How may this fact, and the repossession of the land by Jews in modern times, be reconciled with the prophecy of Ezekiel? Apparently, history indicates the people who occupy Palestine, and call their state "Israel" are as much "Edom" as they are "Israel"! [Josephus, "Antiq.", XIII, ix, 1.] And they bring shame and dishonour to the name "Israel," because of their policies toward other people, and violence, for example in the bloody Gaza campaign.
Because of flawed interpretations of the prophecies of the Bible by dispensationalists, and those who abuse prophecy for the cause of Zionism, and to support Jewish terriorial claims, the prophecies of scripture are "taken up in the lips of talkers." Like other dispensationalists, Walvoord claims to interpret the land promises in the OT literally. With a superficial reading, Ezekiel's prophecy may be construed as justification for the dispossession of Palestinians from their land, but I suggest, those who do so misunderstand what Ezekiel's prophecy was about. Jesus showed, in his ministry throughout the promised land, that he fulfills the promises; men need to come to Jesus, not the literal territory of Palestine, in order to worship God. Jesus is the true temple, in which men may worship God in spirit and truth.

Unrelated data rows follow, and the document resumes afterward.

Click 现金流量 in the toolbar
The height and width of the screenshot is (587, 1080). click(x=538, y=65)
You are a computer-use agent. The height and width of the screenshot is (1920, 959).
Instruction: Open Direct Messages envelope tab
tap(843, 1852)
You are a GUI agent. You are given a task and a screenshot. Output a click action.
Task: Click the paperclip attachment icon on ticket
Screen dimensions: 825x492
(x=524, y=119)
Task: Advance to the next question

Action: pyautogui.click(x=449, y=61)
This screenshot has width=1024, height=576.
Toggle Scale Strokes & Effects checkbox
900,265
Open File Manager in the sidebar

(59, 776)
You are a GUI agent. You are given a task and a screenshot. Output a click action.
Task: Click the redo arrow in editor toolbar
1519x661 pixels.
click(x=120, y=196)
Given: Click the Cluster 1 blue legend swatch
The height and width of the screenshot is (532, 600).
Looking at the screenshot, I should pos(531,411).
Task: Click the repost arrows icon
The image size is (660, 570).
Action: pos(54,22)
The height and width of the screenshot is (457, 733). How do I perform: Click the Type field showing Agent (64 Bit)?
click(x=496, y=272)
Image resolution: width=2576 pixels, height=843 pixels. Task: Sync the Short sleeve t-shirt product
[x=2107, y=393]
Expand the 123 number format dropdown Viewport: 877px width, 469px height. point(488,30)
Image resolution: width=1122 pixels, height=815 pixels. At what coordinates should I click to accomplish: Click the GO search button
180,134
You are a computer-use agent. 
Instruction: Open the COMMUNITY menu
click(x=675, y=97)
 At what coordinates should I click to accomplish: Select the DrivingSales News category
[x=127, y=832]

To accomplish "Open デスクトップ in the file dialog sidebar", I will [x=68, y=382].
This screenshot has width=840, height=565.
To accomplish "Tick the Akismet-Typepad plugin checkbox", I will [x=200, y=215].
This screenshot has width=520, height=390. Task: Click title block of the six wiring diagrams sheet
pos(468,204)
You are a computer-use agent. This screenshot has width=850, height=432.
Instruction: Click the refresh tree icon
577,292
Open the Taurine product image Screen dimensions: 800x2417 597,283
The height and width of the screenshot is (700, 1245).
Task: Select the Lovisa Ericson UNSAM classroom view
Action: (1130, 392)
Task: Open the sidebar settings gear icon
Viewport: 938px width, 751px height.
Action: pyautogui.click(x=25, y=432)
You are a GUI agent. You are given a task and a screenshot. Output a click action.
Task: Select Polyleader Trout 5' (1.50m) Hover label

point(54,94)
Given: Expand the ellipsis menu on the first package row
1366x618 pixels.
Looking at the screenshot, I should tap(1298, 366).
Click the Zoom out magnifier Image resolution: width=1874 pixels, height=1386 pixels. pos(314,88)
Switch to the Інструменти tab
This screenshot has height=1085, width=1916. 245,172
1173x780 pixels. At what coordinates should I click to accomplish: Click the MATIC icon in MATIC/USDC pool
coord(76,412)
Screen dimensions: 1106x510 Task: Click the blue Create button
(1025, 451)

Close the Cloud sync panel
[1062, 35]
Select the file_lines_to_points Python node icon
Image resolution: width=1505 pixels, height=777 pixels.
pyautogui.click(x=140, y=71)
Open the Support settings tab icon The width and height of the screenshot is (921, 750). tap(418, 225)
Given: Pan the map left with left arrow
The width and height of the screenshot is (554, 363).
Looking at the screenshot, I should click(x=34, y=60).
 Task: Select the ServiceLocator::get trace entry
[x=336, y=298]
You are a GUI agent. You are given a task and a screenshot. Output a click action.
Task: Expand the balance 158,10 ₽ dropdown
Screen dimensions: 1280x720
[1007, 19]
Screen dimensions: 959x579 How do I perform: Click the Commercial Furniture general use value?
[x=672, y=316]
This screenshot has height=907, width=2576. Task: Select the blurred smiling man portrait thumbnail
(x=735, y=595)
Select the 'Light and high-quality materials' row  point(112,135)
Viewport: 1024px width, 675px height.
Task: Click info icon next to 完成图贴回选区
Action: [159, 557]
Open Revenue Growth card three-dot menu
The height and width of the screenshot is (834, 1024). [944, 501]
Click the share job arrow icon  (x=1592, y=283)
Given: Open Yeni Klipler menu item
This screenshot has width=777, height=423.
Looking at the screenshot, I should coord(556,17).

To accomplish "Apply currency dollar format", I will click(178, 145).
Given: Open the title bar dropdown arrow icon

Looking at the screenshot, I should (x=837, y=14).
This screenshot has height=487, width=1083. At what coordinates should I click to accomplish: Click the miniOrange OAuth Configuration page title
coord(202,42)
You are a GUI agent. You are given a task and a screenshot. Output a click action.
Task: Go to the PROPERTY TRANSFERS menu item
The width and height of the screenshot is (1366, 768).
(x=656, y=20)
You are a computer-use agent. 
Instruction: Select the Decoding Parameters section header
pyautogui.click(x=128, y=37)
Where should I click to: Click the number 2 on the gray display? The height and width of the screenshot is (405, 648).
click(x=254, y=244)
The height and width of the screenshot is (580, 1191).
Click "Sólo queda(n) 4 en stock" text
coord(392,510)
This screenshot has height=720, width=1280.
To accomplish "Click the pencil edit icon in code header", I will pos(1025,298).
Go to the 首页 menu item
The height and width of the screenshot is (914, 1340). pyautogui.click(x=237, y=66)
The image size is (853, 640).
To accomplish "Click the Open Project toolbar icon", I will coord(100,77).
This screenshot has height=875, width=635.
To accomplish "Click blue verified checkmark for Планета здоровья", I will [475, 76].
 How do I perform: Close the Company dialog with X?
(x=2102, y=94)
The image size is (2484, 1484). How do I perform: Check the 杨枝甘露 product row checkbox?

The "mountains of Israel" in Ezekiel 36 represent spiritual promises in scripture, that apply to Christ and the saints. Jesus has inherited these promises; the prophecies such as Ezekiel 36 have become "a prey and derision to the residue of the heathen that are round about," because of flawed interpretations, that don't acknowledge Christ, to whom the land really belongs. In Ezekiel's prophecy, God refers to the land as "my land."
Ezekiel 36:5 Therefore thus saith the Lord GOD; Surely in the fire of my jealousy have I spoken against the residue of the heathen, and against all Idumea, which have appointed my land into their possession with the joy of all their heart, with despiteful minds, to cast it out for a prey.
The land belongs, not to Jews, as Walvoord supposed, or to Palestinians, but to Christ. David wrote:
Psalm 24:1 The earth is the LORD's, and the fulness thereof; the world, and they that dwell therein.
W. D. Davies commented on Paul's understanding of the land promise.
With the coming of Christ the wall of separation between Israel and the Gentiles was removed. This wall, usually interpreted of "the Law," or of "the veil in the Temple," in the passage in Ephes. 2:11-22, which here, whether written by him [Paul] or by a member of his school or not, brings Paul's thought to its full expression, we may also interpret implicitly to include the geographic separation between those in the land and those outside the land. Because the logic of Paul's understanding of Abraham and his personalization of the fulfilment of the promise "in Christ" demanded the deterritorializing of the promise. Salvation was not now bound to the Jewish people centred in the land and living according to the Law: it was "localized" not in a place, but in persons in whom grace and faith had their write. By personalizing the promise "in Christ" Paul universalized it. For Paul, Christ had gathered up the promise into the singularity of his own person. In this way, "the territory" promised was transformed into and fulfilled by the life "in Christ." All this is not made explicit, because Paul did not directly apply himself to the question of the land, but it is implied. In the Christological logic of Paul, the land, like the Law, particular and provisional, had become irrelevant.
The Gospel and the Land: Early Christianity and Jewish
Doctrine, by W. D. Davies
[U. of California Press 1974] p. 179.